Analyst T. Michael Walkley cited proprietary sales surveys in a note to investors on Tuesday, a copy of which was provided to AppleInsider. Specifically, the data suggests that sales of both the iPhone 5s and the iPad Air, the flagship versions of Apple's two most popular product lines, were "strong" this holiday season.
Walkley has projected that Apple sold 54 million iPhones in the December quarter, representing a 13 percent year over year increase, along with 24.8 million iPads, good for 8 percent growth from a year prior.
Together, that would be nearly 80 million iOS devices -- and that doesn't even include the iOS-powered iPod touch, which historically has accounted for more than half of all iPod sales in any given quarter.
Walkley anticipates that Apple had a sales mix of roughly 2:1 between the premium iPhone 5s and the mid-range iPhone 5c. He sees that resulting in an average selling price near $620 for Apple's smartphone lineup.
Actual iOS device sales will be revealed by Apple in less than two weeks, on Jan. 27, when the company will officially announce earnings for its fiscal first quarter of 2014, a three-month span that concluded at the end of December. That period marked the first full quarter of availability of the iPhone 5s and iPhone 5c, and also saw the launch of the iPad Air and iPad mini with Retina display.

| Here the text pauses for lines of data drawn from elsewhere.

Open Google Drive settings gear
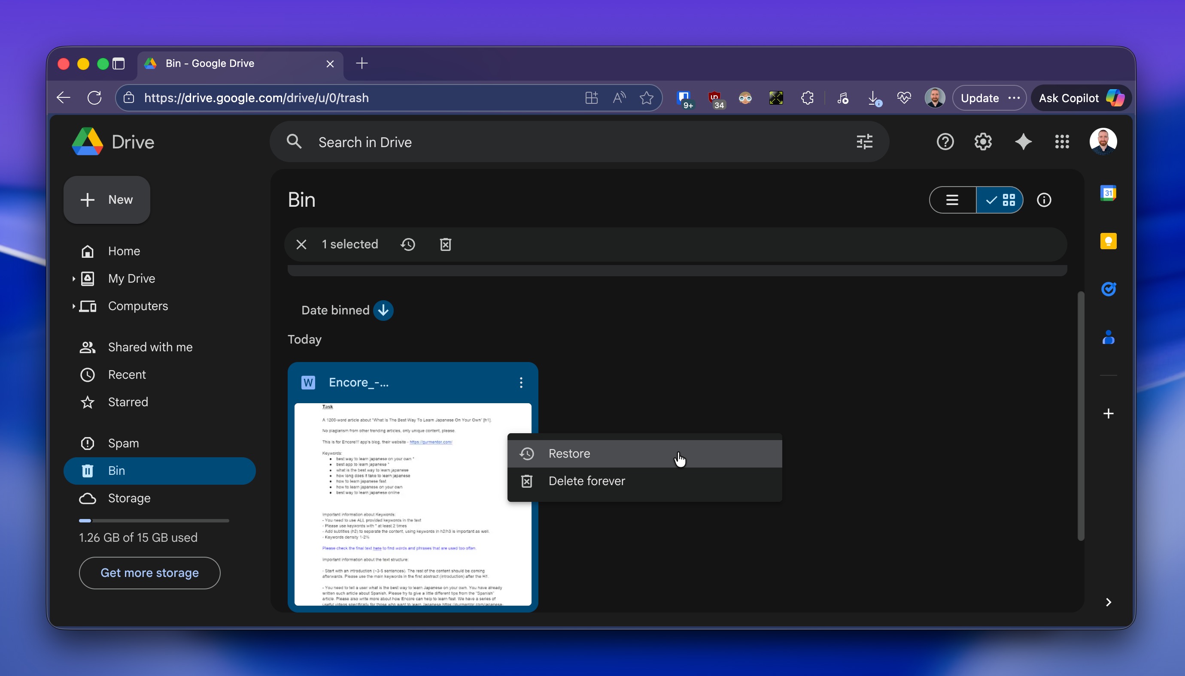1185x676 pixels. (982, 142)
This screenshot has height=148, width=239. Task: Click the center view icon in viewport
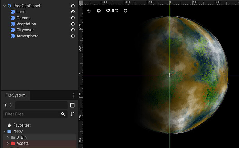[89, 11]
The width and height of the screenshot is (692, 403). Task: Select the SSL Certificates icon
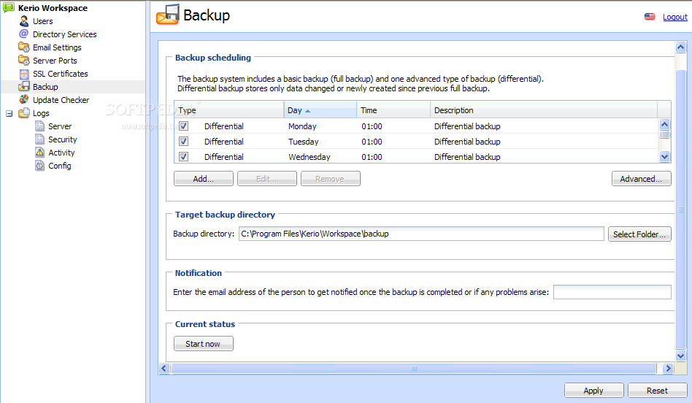pos(24,74)
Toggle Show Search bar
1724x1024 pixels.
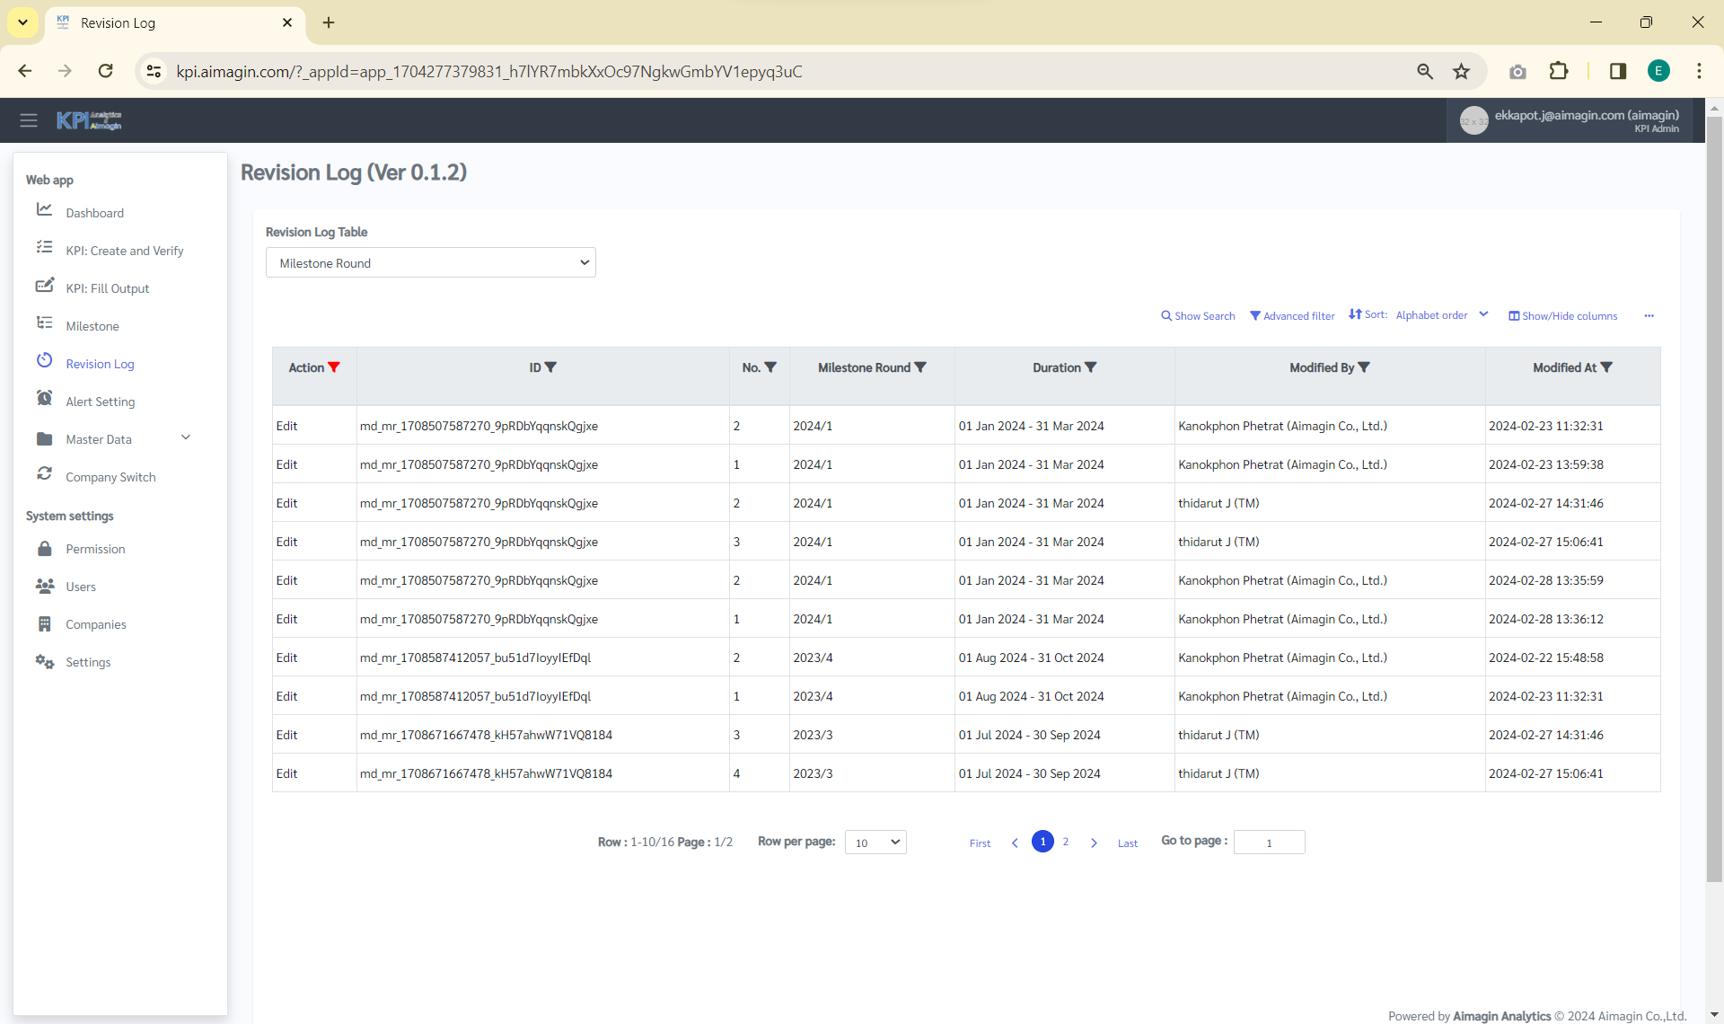1198,316
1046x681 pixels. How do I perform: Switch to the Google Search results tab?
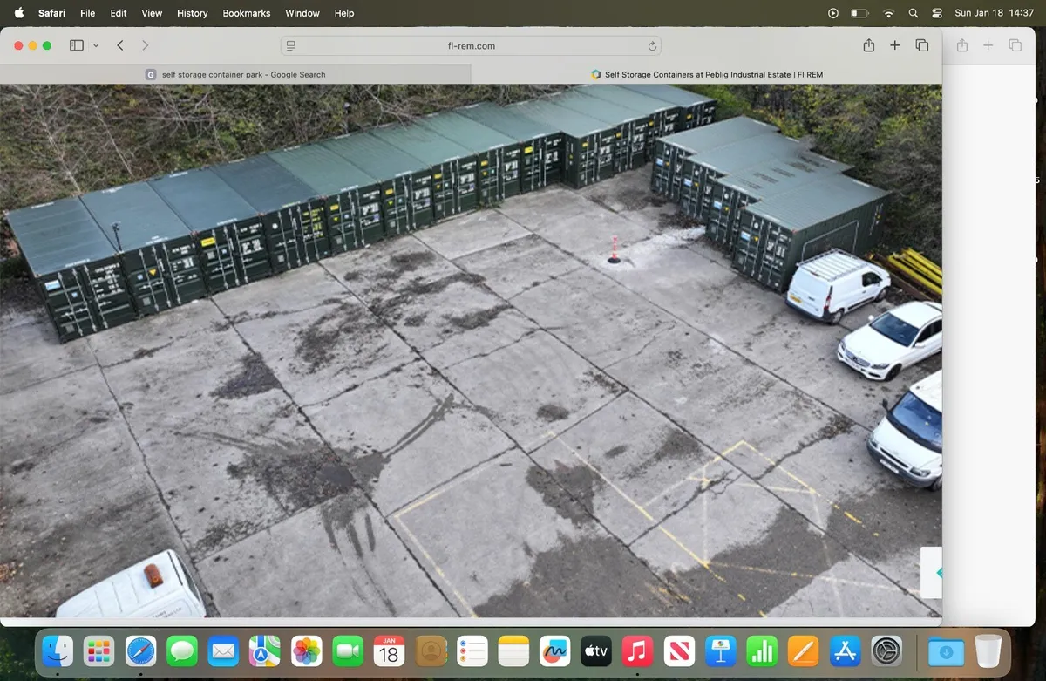[x=235, y=74]
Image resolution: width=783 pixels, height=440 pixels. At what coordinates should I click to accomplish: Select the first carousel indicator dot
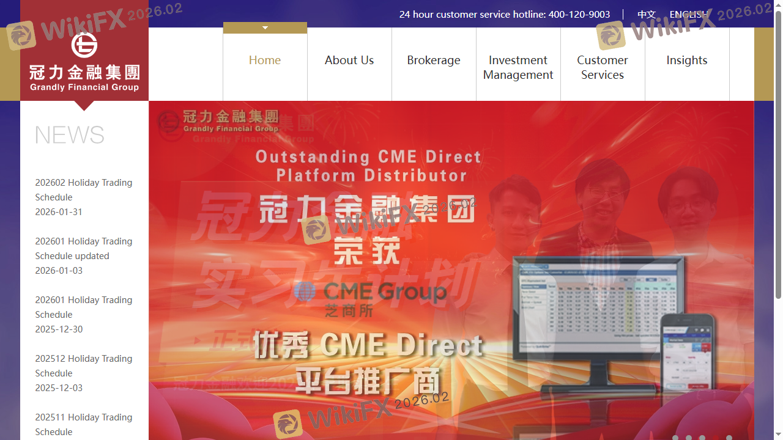coord(675,438)
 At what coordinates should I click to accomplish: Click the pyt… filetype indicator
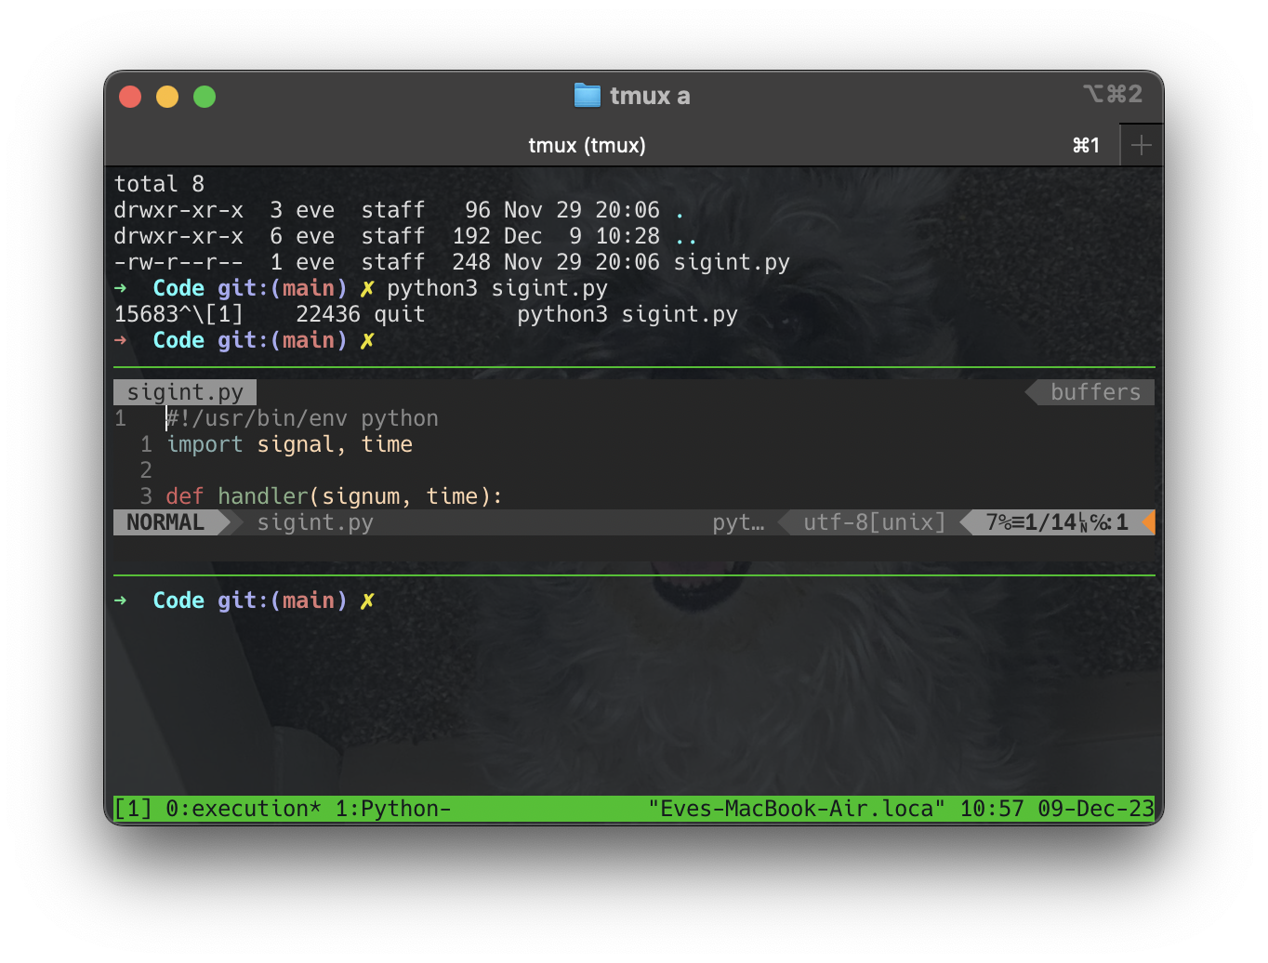[x=738, y=522]
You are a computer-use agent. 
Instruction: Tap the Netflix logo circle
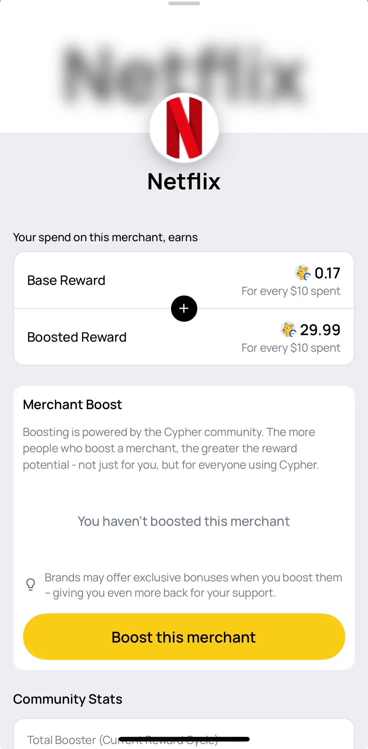(x=184, y=128)
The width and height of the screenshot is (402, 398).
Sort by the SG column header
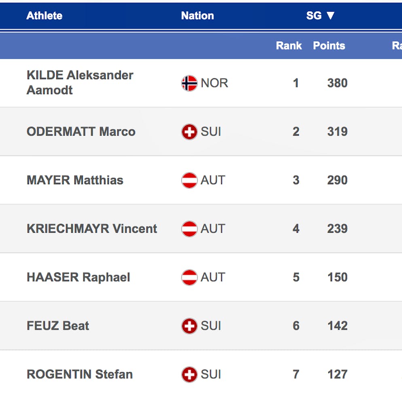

For the currently in progress March quarter, Walkley sees iPhone sales easing seasonally to 42.1 million -- a number he said could prove conservative if Apple's launch on China Mobile, the world's largest carrier, proves to be a significant success. For calendar 2014, the analyst projects that Apple will sell a total of 180.4 million units.
While he's bullish on Apple and has maintained a $600 price target with a "buy" recommendation, Walkley came away from last week's Consumer Electronics Show unimpressed with the prospects for competing smartphones running the Android platform headed into 2014.
"With each new high-end smartphone introduction featuring a slightly fast processor, slightly better graphics, marginally better camera, slightly thinner form factor, and slightly bigger screen, we walked away from CES essentially unable to distinguish what was new or different about any of the essentially identical looking LTE Android smartphones introduced," he wrote.
As a result, he expects high-end smartphone sales in 2014 will continue to be dictated by ecosystem and brand rather than hardware. Apple and Samsung, which control the lion's share of premium smartphone sales, are predicted to remain on top, while competing handset makers fight over the scraps.